→ **Text provided**:
•••

AN authority on water infrastructure has claimed it is not possible to prevent potentially harmful organisms from entering southeast Queensland’s water supply when recycled sewage is added to it in February.
Australian National University emeritus professor Patrick Troy said it was scandalous that the region’s 2.6 million residents were not offered a vote in a referendum on recycled water.
In the first project of its kind in Australia, recycled water will soon account for up to 25 per cent of southeast Queensland’s drinking water.
The first recycled water will be pumped to the Wivenhoe Dam, Brisbane’s main water source, in February.
Under the $9 billion water grid being set up in southeast Queensland, the water storage systems of the Gold Coast, Brisbane and the Sunshine Coast will be combined so that water can be shuffled between the three cities.

•••

→ **Available data**:
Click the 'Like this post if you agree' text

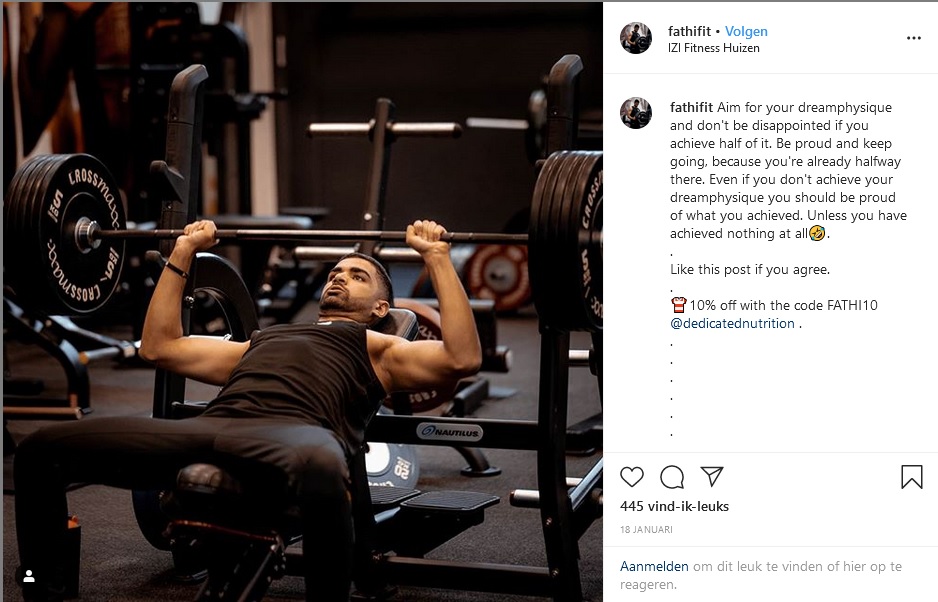(x=750, y=269)
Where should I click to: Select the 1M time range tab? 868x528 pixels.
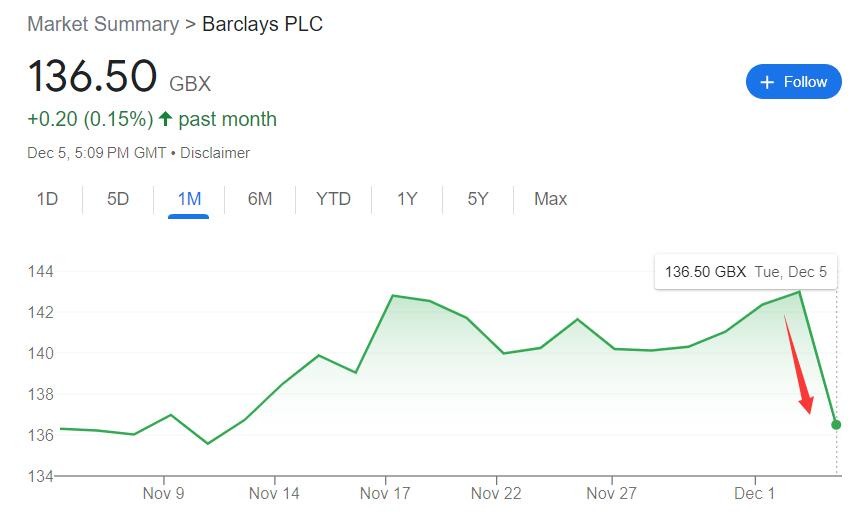189,199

•••

→ **Work required**:
Quote verbatim the passage of the text on recycled drinking water in southeast Queensland, starting with "Australian National University" and going on through "the three cities.".

→ **Completed task**:
Australian National University emeritus professor Patrick Troy said it was scandalous that the region’s 2.6 million residents were not offered a vote in a referendum on recycled water.
In the first project of its kind in Australia, recycled water will soon account for up to 25 per cent of southeast Queensland’s drinking water.
The first recycled water will be pumped to the Wivenhoe Dam, Brisbane’s main water source, in February.
Under the $9 billion water grid being set up in southeast Queensland, the water storage systems of the Gold Coast, Brisbane and the Sunshine Coast will be combined so that water can be shuffled between the three cities.